Using the data below, output a verbatim copy of the lines between the one holding "Given: Open the 自动运行 (Automation) icon" and the one holding "Select line number 15 in the gutter", inclusive, without any pictures.

_Supplied data_:
+++++
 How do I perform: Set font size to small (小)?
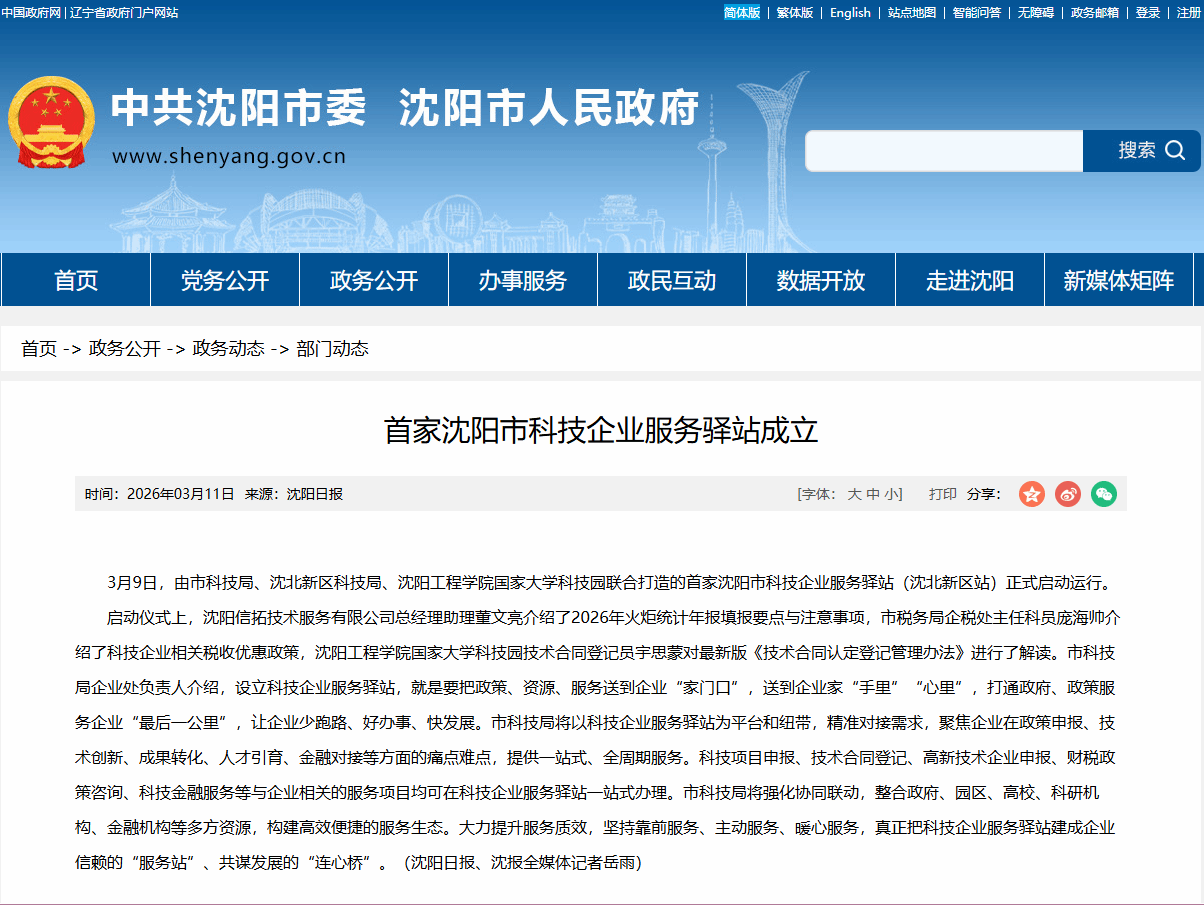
+++++
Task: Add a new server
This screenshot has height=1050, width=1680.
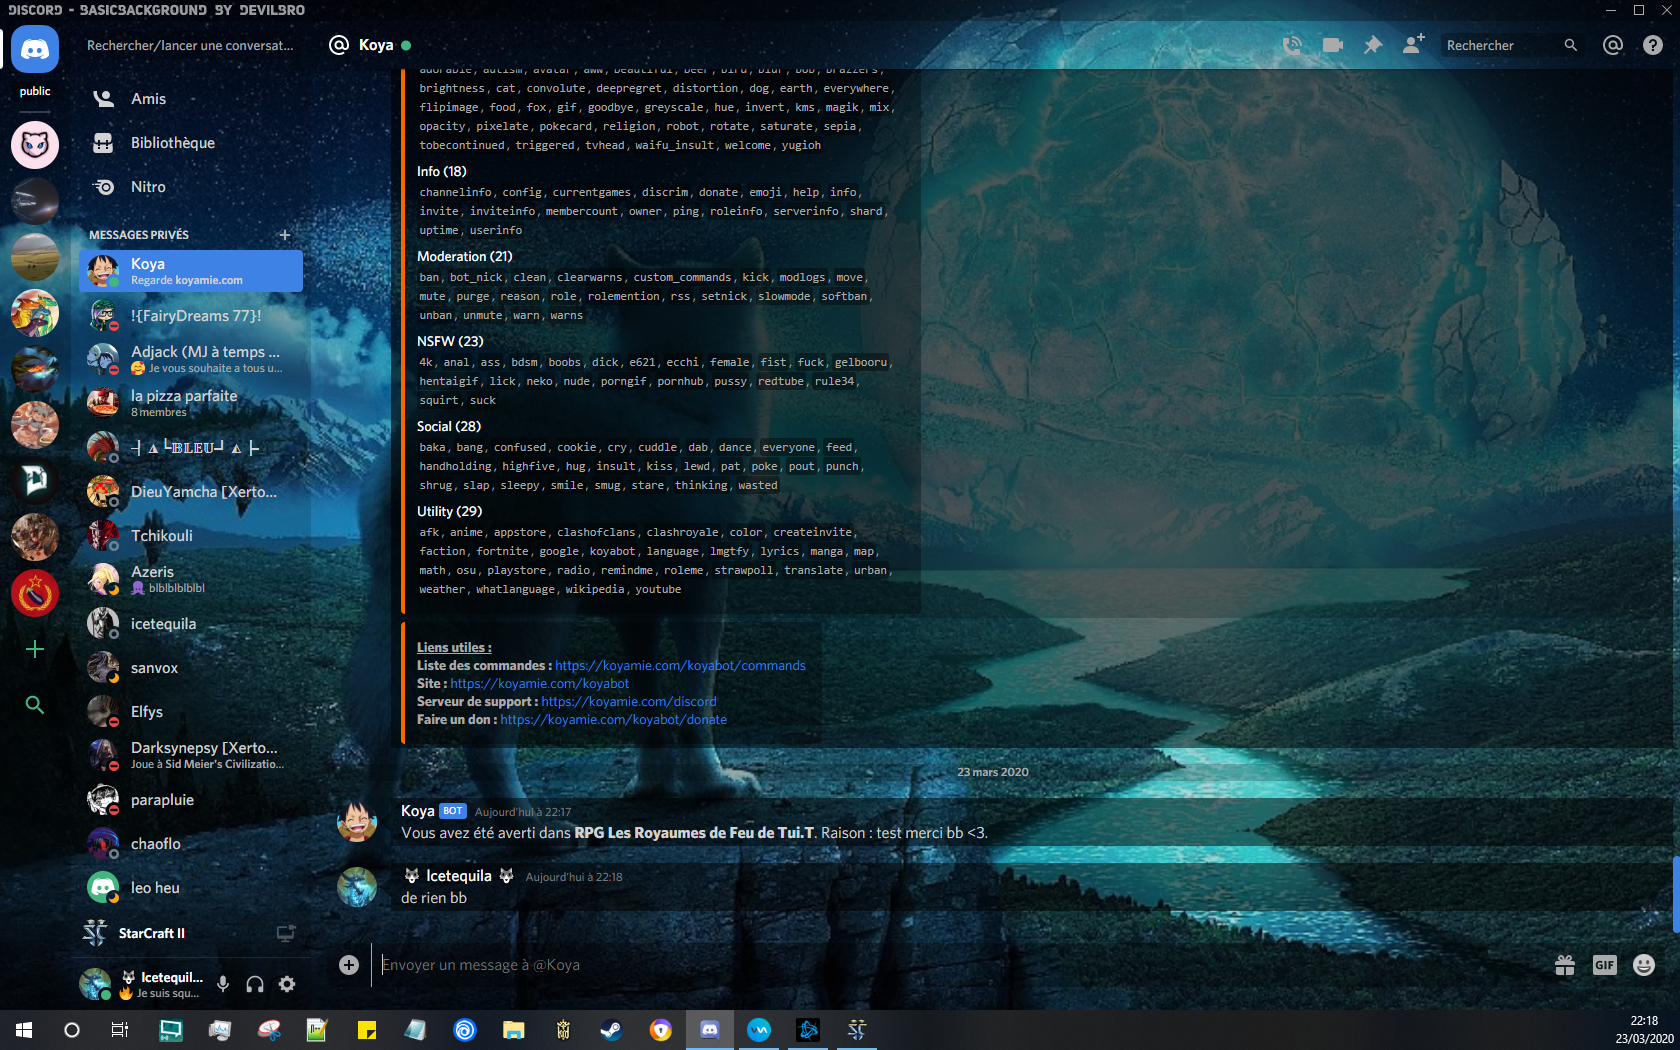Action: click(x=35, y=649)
+++++
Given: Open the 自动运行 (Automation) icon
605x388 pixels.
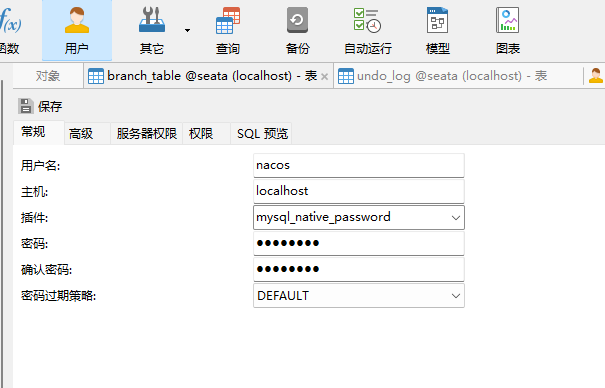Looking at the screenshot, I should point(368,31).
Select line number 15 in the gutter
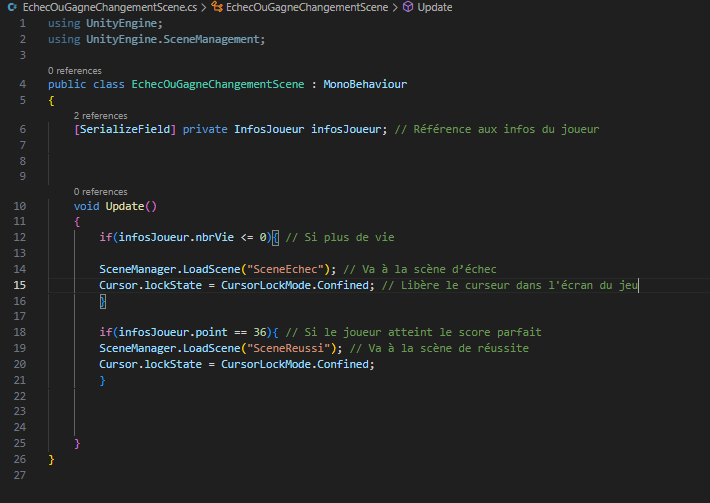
+++++
_Result of the exercise_:
Given: Open the 自动运行 (Automation) icon
605x388 pixels.
Looking at the screenshot, I should point(368,31).
Select line number 15 in the gutter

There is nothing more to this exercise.